Lash’s stance has given embattled U.S. textile executives hope, although many remain skeptical and have low expectations. Although he fights on behalf of all industries, Lash has made textile- and apparel-market access a top priority given the Bush administration’s pledges to help the beleaguered sector.
Lash’s critics claim he is just paying lip service to compliance issues. They contend administrations come and go, repeatedly take up the market access mantra but rarely make progress.
Lash is determined to prove them wrong. A Harvard Law School graduate who also holds a degree in political science from Yale, Lash has had an extensive career in academia on international trade issues and also served as a legal analyst for all three major TV networks.
He is also a sharp dresser with an eye for fashion, according to colleagues, often donning flashy purple ties and shirts, but his demeanor belies it. It took his close friend, Carol Crawford, formerly a commissioner with the International Trade Commission, to coax him into taking the position.
“She said ‘Bill, if you don’t go in, you can’t complain anymore about trade policy,’ and I took her up on it,” Lash said.
In his position, Lash advises on the formulation and implementation of U.S. international economic policies and promote international trade, improve market access for U.S. industries overseas and monitor and enforce compliance with bilateral and multilateral agreements.
Crawford said Lash — a free trader and self-proclaimed “card-carrying Republican and old-style Federalist” — is well suited for the job.
“He understands the economic theories that underlie trade relations, particularly the economic theories and practices underlying free trade versus protected markets,” said Crawford. “At the same time, he is understanding of the political reality.”
She said that the bottom line when you take such a position is “your own personal views take a back seat to the position the administration is taking in any area.”
“His focus is on the barriers in other countries that impede the ability of American producers to sell in other markets,” Crawford said. “That is absolutely consistent with his views.”
Lash has been on the job for a year, and, to the surprise of many, has made some progress on behalf of textile companies.
On top of his duties as Assistant Secretary at Commerce, Lash is also charged with carrying out the mandate of the Textile Working Group, the Bush administration’s inter-agency task force created to help the faltering domestic textile industry. He heads the task force’s compliance subgroup, which has similar objectives as his role at Commerce but focuses specifically on textiles and apparel.

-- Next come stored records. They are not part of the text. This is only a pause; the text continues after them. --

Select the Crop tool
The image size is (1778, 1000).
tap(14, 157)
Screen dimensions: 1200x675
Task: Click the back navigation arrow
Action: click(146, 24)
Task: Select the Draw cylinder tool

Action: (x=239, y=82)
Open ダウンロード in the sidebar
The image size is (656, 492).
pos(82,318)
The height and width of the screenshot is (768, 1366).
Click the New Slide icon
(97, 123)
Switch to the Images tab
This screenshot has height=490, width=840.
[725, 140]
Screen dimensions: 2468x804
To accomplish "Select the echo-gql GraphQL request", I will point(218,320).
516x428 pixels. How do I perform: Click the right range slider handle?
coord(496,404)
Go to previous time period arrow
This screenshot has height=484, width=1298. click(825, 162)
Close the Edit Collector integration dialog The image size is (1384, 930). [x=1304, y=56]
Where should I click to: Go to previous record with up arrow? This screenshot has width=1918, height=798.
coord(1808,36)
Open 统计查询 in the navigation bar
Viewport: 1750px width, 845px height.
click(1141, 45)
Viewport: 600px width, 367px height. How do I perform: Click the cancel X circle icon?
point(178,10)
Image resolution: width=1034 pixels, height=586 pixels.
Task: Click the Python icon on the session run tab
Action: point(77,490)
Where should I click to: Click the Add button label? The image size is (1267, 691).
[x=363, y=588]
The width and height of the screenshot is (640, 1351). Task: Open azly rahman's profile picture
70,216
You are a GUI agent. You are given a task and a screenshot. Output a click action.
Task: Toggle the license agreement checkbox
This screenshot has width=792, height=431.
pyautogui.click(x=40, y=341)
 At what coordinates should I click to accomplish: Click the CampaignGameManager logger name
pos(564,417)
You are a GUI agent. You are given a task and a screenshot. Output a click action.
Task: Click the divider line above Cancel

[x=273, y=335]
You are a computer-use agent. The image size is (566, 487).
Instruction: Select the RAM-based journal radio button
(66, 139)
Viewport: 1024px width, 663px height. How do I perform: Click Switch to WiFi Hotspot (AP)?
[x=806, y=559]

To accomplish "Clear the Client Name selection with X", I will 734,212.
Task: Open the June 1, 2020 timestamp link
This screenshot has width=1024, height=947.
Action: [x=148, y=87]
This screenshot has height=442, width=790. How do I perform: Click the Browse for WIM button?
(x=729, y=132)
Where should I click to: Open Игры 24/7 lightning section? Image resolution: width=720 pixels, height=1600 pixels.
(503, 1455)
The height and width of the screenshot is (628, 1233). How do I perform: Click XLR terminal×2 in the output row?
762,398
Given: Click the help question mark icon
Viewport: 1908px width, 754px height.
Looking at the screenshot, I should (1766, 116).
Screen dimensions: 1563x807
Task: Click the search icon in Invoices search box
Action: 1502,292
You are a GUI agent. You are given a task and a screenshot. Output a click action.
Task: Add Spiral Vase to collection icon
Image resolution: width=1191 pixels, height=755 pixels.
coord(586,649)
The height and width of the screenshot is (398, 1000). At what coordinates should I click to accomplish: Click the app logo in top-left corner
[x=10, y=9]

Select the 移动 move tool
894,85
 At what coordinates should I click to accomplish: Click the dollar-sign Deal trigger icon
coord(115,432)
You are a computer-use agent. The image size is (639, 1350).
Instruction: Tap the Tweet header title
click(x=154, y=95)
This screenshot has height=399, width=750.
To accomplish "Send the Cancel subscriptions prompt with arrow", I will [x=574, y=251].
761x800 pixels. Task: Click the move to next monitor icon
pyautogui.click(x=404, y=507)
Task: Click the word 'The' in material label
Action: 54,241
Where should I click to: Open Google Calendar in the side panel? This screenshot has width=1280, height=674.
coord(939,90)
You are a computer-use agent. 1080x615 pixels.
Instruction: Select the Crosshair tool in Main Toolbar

The Textile Working Group stems from promises the Bush administration made to Southern lawmakers to secure their votes on trade promotion authority. Those lawmakers pressed the Bush administration to do a better job at cracking down on imports that circumvent quotas and tariffs and to negotiate trade deals with more of an eye toward opening foreign markets to U.S. textile exports.
No one expects Lash to tear down, overnight, the complex barriers that have existed in some countries for decades.
India, which tops Lash’s priority list, is the second most populous country in the world and has kept a large portion of its market closed to foreign imports for over 50 years, according to U.S. textile manufacturers. U.S. textile and apparel exports to India totaled $23.2 million in 2001, while imports from India to the U.S. were $2.6 billion last year.
“You have 62 cabinet-level ministries in India,” said Lash. “Some of these countries have incredible bureaucracies, and you have to be sure you are talking to the right minister and find out his purview.”
Lash cited a recent concession from India to drop an environmental dye test requirement for certain shipments of U.S. carpet tiles as progress on the TPA pledges.
His critics, many of whom will only speak on condition of anonymity, say that isn’t enough.
“It’s only a small step,” said one textile industry representative. “It does not open the Indian market,, and I hope that is not the kind of thing they are trumpeting because it means very little.”
The American Textile Manufacturers Institute claims it will take strong actions, such as removing India’s benefits under the Generalized System of Preferences, and withholding quota growth on growth rates, in order to effect real change.
“India is a priority because there are so many trade violations, from labeling to how they apply their tariffs,” said Lash. “They have not been a very forthcoming trading partner.”
So he has set an agenda to meet with his Indian counterparts three times a year to tackle some of the burdensome requirements.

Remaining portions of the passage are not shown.